Copy the entries below verbatim, from the start through the line containing "point(266,684)".

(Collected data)

>> Begin

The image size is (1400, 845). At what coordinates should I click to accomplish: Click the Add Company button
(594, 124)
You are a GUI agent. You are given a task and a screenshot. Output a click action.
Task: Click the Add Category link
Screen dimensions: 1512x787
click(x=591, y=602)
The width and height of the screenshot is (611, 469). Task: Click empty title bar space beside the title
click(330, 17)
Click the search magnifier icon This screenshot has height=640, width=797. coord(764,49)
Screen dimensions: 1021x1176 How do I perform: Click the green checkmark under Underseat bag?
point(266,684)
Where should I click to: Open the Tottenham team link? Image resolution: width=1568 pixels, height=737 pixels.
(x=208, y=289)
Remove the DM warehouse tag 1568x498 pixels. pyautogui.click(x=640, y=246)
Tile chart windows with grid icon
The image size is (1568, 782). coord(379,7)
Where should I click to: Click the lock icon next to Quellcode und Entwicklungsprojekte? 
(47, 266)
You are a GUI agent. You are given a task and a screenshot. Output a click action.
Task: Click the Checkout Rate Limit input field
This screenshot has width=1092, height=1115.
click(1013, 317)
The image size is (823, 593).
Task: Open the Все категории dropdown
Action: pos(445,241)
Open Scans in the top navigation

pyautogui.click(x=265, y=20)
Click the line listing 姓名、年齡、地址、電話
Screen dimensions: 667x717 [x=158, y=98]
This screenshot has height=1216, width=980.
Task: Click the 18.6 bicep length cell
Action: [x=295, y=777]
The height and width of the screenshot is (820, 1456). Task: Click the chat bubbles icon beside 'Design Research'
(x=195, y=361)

>> End

Final answer:
The image size is (1400, 845). At what coordinates should I click to accomplish: Click the Add Company button
(594, 124)
You are a GUI agent. You are given a task and a screenshot. Output a click action.
Task: Click the Add Category link
Screen dimensions: 1512x787
click(x=591, y=602)
The width and height of the screenshot is (611, 469). Task: Click empty title bar space beside the title
click(330, 17)
Click the search magnifier icon This screenshot has height=640, width=797. coord(764,49)
Screen dimensions: 1021x1176 How do I perform: Click the green checkmark under Underseat bag?
point(266,684)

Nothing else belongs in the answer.